A long overdue focus has been given to flexible working thanks to Mother Pukka’s #flexappeal campaign. While employees have a statutory right to make a request, for many it still isn’t an option.
We are a small firm with a big view on flexible working. Flexible working isn’t just a ‘token’ policy here and over half of our team have bespoke working patterns. There is no stigma attached with flexible working and there is no fear of making a request. After all, performance isn’t based on the number of hours sat at a desk, it’s based on whether you get the job done.
There is a great business case to promote flexible working, including overhead savings, attracting and retaining talent and improved productivity. Exeter also has a growing problem with ‘rush-hour’ congestion in the City Centre that could be mitigated through flexible working. To help encourage Exeter’s business owners towards a much needed change in attitude and help promote flexible working in the City, we have answered some of your ‘legal’ FAQs on the subject.
What can an employee request?
An employee with more than 26 weeks continuous service can request a change to the number of hours they work, the times they are expected to work and the venue for working for any reason. Flexible working is so much more than just being part-time.
What is the flexible working request process?
The employee triggers the procedure by making a written, dated request.
The employer then has the three-month decision period (which can be extended by agreement) within which to consider the request, discuss it with the employee (if appropriate) and notify the employee of the outcome. ACAS rules on flexible working requests must be followed by both employee and employer.
Your flexible working policy should outline the process, making things transparent for all. If you need a policy, get your free template below.
Can a request be rejected or unreasonably refused?
The employer must deal with the application in a reasonable manner within the above time frame. A request may only be refused for one (or more) of the following eight reasons:
- The burden of additional costs on the business.
- Detrimental effect on ability to meet customer demand.
- Inability to reorganise work among existing staff.
- Inability to recruit additional staff.
- Detrimental impact on quality.
- Detrimental impact on performance.
- Insufficiency of work during the periods the employee proposes to work.
- Planned structural changes.
How many requests can an employee make?
Only one request can be made in any 12-month period. However, an employee is entitled to additional requests if they relate to a statutory entitlement e.g. the Equality Act 2010 right to request reasonable adjustments.
What can an employee do if the request is not sufficiently dealt with?
Not all rejections are unlawful. However, if a perfectly reasonable and workable request is rejected or an employer has ignored or mishandled the statutory procedure, an employee can make a complaint to the ACAS Arbitration Scheme. A claim through the Employment Tribunal is also possible where procedural rules have not been followed, an application is rejected on the basis of incorrect facts, an application is treated as withdrawn when it shouldn’t have been or a detriment has been suffered or the employee is unfairly dismissed because of the request.
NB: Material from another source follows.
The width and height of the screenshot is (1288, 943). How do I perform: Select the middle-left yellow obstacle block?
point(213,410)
Who is excluded from the statutory right?
Requests cannot be made by agency workers or employee shareholders (with the exception of those employee shareholders returning from a period of parental leave). Also, under new regulations, members of the armed forces will soon be able to request to work part-time for a temporary period and to temporarily limit “geographical separation” from their home base.
What if an employee wants the change to be temporary?
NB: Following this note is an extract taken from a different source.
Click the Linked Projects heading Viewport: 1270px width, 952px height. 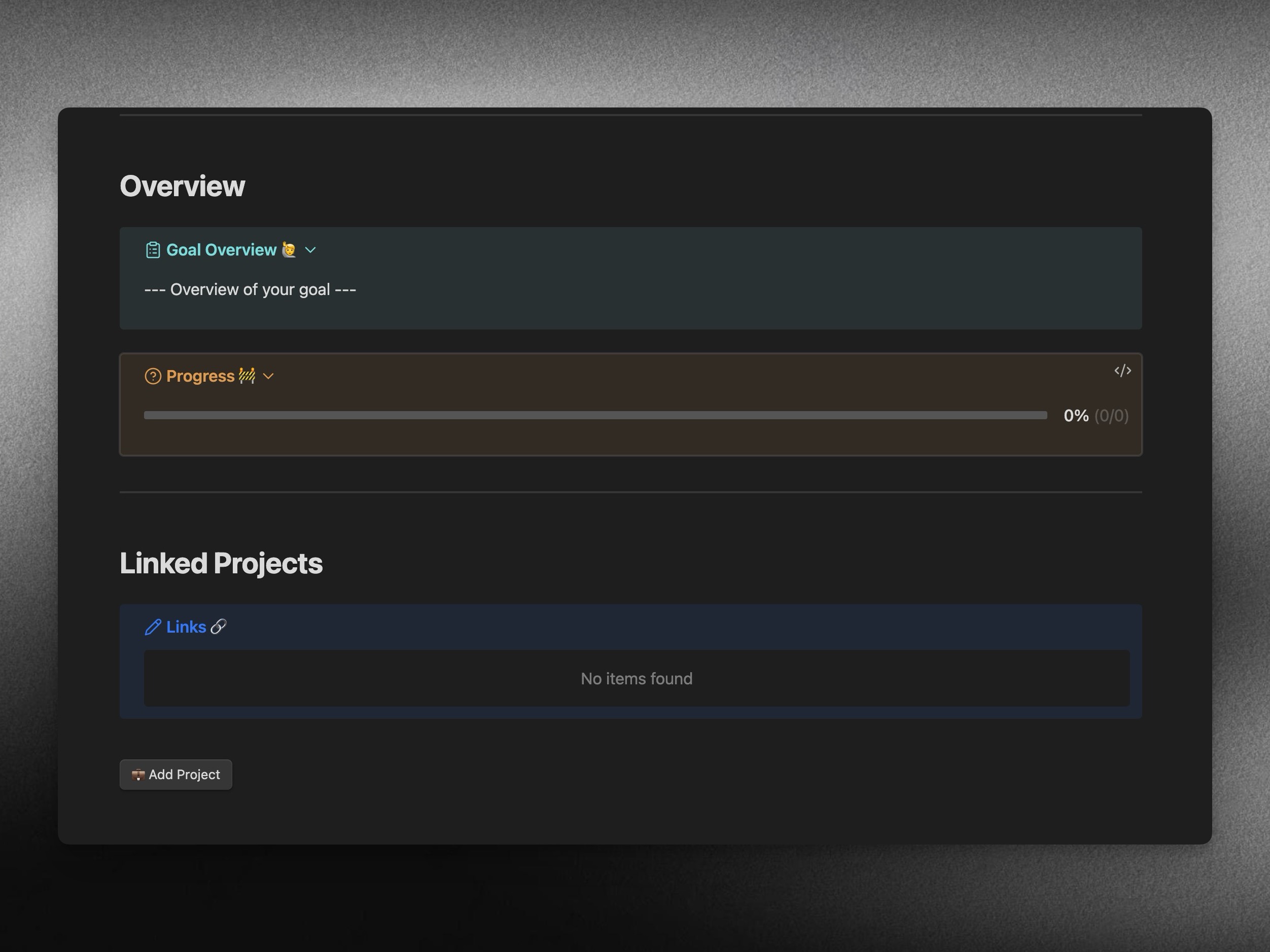click(221, 564)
Generally, a flexible working request is viewed as a request to permanently change the terms of an employees contract. However, temporary changes may be made but will need to expressly state the duration of the desired change and also whether the employee intends to revert back to the ‘former’ terms after this temporary change.
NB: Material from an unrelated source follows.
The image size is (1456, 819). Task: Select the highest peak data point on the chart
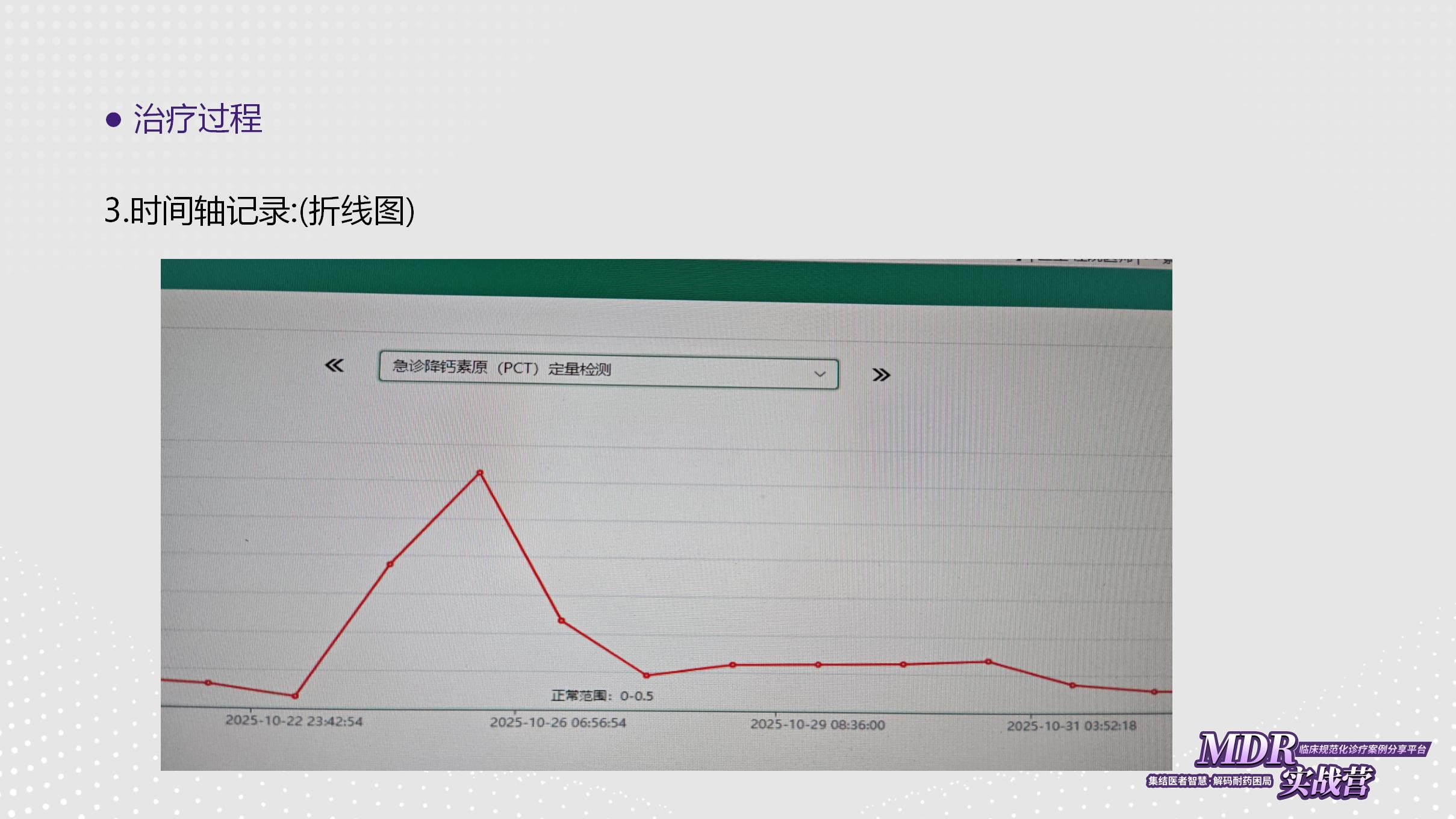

Can a trial period be suggested?
The law does not provide for, or regulate trial periods. Having said this, they are a very good way of showing willingness to comply with the law and employers may be expected to explain why they jumped straight to rejection where a ‘trial’ was proposed.
Can an employee appeal a rejection?
Employers are not expected to allow appeals against rejections under legislation. However, the ACAS Code and case law both suggest otherwise. A right of appeal is strongly advised.
What are the remedies available to an employee where a flexible working request has been rejected unlawfully?
The tribunal will make a declaration that the claim was well-founded, meaning potential reputational damage and may offer an order for reconsideration of the request an award of compensation up to eight weeks’ pay (at a maximum of £525 per week).
Does a rejection amount to discrimination?
It is well established that rejection can lead to discrimination claims. Whether it be a failure to cater to the employee on the basis of sex, religious, disability, these claims can be very costly and have had a record of success within the courts.
Key considerations for Employers
- Meet the statutory requirements when dealing with the request.
- Avoid rejection on ‘technicality’ points such as an error in an employee’s application.
- Give it (and more importantly record!) serious consideration. There are a number of benefits derived from a happy, flexible workforce.
- Your goal should be making it work, not rejection – is a trial period possible?
- Structure your reasons as if you’d have to explain it to a tribunal tomorrow – “it wont work for our business” is not enough.
- Be consistent in your treatment of applications.